DIRECTIONS
Would you output the whole listing below, exactly as it reads?

++++++++++

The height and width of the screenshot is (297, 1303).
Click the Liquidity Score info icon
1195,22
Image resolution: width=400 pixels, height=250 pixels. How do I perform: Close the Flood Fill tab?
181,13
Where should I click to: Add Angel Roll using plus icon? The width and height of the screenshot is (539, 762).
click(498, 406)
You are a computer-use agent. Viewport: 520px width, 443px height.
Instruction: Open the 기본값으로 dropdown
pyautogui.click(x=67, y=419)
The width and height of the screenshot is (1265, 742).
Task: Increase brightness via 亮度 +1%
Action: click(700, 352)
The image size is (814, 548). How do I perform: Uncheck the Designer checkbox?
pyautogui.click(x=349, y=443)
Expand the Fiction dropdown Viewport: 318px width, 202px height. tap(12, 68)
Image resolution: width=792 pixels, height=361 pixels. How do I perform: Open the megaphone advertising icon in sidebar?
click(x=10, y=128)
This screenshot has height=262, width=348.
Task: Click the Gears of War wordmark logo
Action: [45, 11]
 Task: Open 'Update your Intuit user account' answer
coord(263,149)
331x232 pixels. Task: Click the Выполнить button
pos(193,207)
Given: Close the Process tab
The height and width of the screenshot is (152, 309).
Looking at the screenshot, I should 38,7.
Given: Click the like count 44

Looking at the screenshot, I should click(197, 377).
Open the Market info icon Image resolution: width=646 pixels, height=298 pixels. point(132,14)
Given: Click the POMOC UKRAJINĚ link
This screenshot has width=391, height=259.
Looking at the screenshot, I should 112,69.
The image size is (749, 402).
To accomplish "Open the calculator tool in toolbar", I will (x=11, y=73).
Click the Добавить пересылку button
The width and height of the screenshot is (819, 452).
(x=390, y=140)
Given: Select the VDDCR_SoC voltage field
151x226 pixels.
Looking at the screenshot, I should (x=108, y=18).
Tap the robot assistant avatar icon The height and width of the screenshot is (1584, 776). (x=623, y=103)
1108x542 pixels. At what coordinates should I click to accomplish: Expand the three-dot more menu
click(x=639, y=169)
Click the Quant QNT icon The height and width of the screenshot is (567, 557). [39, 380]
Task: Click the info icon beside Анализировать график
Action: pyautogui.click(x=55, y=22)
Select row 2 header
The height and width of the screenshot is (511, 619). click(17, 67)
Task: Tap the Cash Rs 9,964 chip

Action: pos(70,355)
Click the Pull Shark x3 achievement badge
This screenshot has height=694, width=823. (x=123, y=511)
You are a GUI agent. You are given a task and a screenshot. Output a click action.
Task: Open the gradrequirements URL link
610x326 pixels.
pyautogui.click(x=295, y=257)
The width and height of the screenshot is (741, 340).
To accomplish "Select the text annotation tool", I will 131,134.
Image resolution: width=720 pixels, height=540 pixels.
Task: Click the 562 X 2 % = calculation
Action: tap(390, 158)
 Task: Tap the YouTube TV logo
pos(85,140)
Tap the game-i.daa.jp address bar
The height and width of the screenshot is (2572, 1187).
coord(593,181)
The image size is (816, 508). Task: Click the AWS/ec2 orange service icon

++++++++++

ANSWER SPACE
The height and width of the screenshot is (297, 1303).
Click the Liquidity Score info icon
1195,22
Image resolution: width=400 pixels, height=250 pixels. How do I perform: Close the Flood Fill tab?
181,13
Where should I click to: Add Angel Roll using plus icon? The width and height of the screenshot is (539, 762).
click(498, 406)
You are a computer-use agent. Viewport: 520px width, 443px height.
Instruction: Open the 기본값으로 dropdown
pyautogui.click(x=67, y=419)
The width and height of the screenshot is (1265, 742).
Task: Increase brightness via 亮度 +1%
Action: click(700, 352)
The image size is (814, 548). How do I perform: Uncheck the Designer checkbox?
pyautogui.click(x=349, y=443)
Expand the Fiction dropdown Viewport: 318px width, 202px height. tap(12, 68)
Image resolution: width=792 pixels, height=361 pixels. How do I perform: Open the megaphone advertising icon in sidebar?
click(x=10, y=128)
This screenshot has height=262, width=348.
Task: Click the Gears of War wordmark logo
Action: [45, 11]
 Task: Open 'Update your Intuit user account' answer
coord(263,149)
331x232 pixels. Task: Click the Выполнить button
pos(193,207)
Given: Close the Process tab
The height and width of the screenshot is (152, 309).
Looking at the screenshot, I should 38,7.
Given: Click the like count 44

Looking at the screenshot, I should click(197, 377).
Open the Market info icon Image resolution: width=646 pixels, height=298 pixels. point(132,14)
Given: Click the POMOC UKRAJINĚ link
This screenshot has width=391, height=259.
Looking at the screenshot, I should 112,69.
The image size is (749, 402).
To accomplish "Open the calculator tool in toolbar", I will (x=11, y=73).
Click the Добавить пересылку button
The width and height of the screenshot is (819, 452).
(x=390, y=140)
Given: Select the VDDCR_SoC voltage field
151x226 pixels.
Looking at the screenshot, I should (x=108, y=18).
Tap the robot assistant avatar icon The height and width of the screenshot is (1584, 776). (x=623, y=103)
1108x542 pixels. At what coordinates should I click to accomplish: Expand the three-dot more menu
click(x=639, y=169)
Click the Quant QNT icon The height and width of the screenshot is (567, 557). [39, 380]
Task: Click the info icon beside Анализировать график
Action: pyautogui.click(x=55, y=22)
Select row 2 header
The height and width of the screenshot is (511, 619). click(17, 67)
Task: Tap the Cash Rs 9,964 chip

Action: pos(70,355)
Click the Pull Shark x3 achievement badge
This screenshot has height=694, width=823. (x=123, y=511)
You are a GUI agent. You are given a task and a screenshot. Output a click action.
Task: Open the gradrequirements URL link
610x326 pixels.
pyautogui.click(x=295, y=257)
The width and height of the screenshot is (741, 340).
To accomplish "Select the text annotation tool", I will 131,134.
Image resolution: width=720 pixels, height=540 pixels.
Task: Click the 562 X 2 % = calculation
Action: tap(390, 158)
 Task: Tap the YouTube TV logo
pos(85,140)
Tap the game-i.daa.jp address bar
The height and width of the screenshot is (2572, 1187).
coord(593,181)
The image size is (816, 508). Task: Click the AWS/ec2 orange service icon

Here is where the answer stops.